Doch viele Heilige haben sich – wie Jeremia – vom Widerstand nicht beirren lassen. Im Bewusstsein ihrer Schwäche blieben sie treu, bewahrten den Schatz des Glaubens und verkündeten ihn mutig.Sie fürchteten sich nicht, weil sie sich sicher wussten – in den Händen der Allmacht der Liebe, die stärker ist als jede Angst. Papst Benedikt sagte: „Wo der Geist Gottes eintritt, dort verjagt er die Angst.
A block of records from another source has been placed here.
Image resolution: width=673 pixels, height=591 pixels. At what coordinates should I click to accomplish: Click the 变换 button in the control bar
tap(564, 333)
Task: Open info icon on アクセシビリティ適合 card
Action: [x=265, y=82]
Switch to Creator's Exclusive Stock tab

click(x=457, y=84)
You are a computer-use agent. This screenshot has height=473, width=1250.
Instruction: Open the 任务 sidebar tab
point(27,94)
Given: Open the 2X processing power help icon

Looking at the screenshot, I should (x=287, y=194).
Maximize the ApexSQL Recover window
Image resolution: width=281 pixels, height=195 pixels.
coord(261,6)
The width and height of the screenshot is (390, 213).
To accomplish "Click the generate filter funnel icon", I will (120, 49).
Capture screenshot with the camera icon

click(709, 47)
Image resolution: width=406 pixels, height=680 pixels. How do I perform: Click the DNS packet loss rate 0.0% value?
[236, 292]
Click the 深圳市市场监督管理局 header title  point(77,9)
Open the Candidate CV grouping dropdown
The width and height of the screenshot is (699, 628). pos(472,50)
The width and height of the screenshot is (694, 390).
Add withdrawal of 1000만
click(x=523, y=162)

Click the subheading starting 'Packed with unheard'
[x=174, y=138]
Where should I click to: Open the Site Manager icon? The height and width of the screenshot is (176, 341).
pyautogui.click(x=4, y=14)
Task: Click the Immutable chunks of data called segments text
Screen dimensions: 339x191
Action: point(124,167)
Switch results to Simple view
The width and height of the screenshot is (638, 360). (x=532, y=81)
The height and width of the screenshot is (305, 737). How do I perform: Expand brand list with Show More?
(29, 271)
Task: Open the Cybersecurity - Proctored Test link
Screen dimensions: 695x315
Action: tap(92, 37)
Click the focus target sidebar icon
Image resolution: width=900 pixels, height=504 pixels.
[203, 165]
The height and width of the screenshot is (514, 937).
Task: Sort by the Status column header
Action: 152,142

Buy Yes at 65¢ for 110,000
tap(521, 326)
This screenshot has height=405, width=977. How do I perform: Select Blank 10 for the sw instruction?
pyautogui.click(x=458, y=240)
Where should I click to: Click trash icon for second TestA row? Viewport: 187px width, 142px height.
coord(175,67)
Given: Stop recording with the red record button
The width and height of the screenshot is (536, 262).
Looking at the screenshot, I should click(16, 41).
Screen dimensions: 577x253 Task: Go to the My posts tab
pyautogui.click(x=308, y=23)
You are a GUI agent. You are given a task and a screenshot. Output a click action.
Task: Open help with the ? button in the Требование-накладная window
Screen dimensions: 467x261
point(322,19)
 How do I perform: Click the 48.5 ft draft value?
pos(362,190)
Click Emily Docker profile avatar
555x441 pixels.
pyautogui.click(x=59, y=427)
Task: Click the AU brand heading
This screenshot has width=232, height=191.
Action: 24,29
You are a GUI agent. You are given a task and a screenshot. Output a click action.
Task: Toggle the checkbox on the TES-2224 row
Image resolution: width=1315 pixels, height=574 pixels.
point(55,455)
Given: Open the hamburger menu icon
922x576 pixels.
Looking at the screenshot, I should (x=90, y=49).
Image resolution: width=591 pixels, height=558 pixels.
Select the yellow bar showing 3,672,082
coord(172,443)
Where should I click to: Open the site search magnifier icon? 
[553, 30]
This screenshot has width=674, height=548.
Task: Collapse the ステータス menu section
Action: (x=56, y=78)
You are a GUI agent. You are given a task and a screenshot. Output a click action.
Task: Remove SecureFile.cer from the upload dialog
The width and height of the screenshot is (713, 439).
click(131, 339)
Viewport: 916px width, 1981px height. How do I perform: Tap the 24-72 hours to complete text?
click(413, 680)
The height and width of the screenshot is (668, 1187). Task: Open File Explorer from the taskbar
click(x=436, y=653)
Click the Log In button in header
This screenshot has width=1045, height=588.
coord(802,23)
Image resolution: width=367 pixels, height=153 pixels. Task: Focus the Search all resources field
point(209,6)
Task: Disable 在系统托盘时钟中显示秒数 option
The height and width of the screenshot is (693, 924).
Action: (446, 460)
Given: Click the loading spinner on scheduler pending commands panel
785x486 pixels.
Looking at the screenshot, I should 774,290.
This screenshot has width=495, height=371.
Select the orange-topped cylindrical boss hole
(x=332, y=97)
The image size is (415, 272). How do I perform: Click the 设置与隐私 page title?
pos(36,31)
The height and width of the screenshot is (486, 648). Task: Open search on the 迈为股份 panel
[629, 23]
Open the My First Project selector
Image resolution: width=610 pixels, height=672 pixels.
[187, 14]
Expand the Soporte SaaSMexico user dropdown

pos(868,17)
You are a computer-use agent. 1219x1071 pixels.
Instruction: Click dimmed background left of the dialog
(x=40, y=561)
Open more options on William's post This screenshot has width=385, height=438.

Was auch immer geschieht, seine unendliche Liebe verlässt uns nicht. Dies bezeugt der Mut der Märtyrer, der Eifer der Missionare, die Kühnheit der Prediger und die Kraft aller Heiligen – von denen einige erst Jugendliche oder Kinder waren.“ Ein weiteres Zeichen für Gottes Treue ist die Existenz der Kirche selbst, die trotz menschlicher Schwächen und Sünden weiter durch die Geschichte geht – getragen vom Hauch des Geistes und entzündet vom göttlichen Feuer.5 Bitten wir Maria, die auch das Feuer des Heiligen Geistes empfangen hat, uns ein Herz zu schenken, das brennt – ein Herz, das Frieden stiftet, weil es vom lebendigen Feuer ihres Sohnes durchdrungen ist.
1 V. Generalversammlung der Bischöfe von Lateinamerika und der Karibik, Dokument von Aparecida (29. Juni 2007), 360; zitiert von Franziskus, Evangelii Gaudium, Nr. 10.
2 Hl. Josefmaria, Freunde Gottes, Nr. 182.
3 Leo XIV., Predigt, 9.5.2025.
4 Hl. Josefmaria, Der Weg, Nr. 92.
5 Vgl. Benedikt XVI., Predigt, 31.5.2009.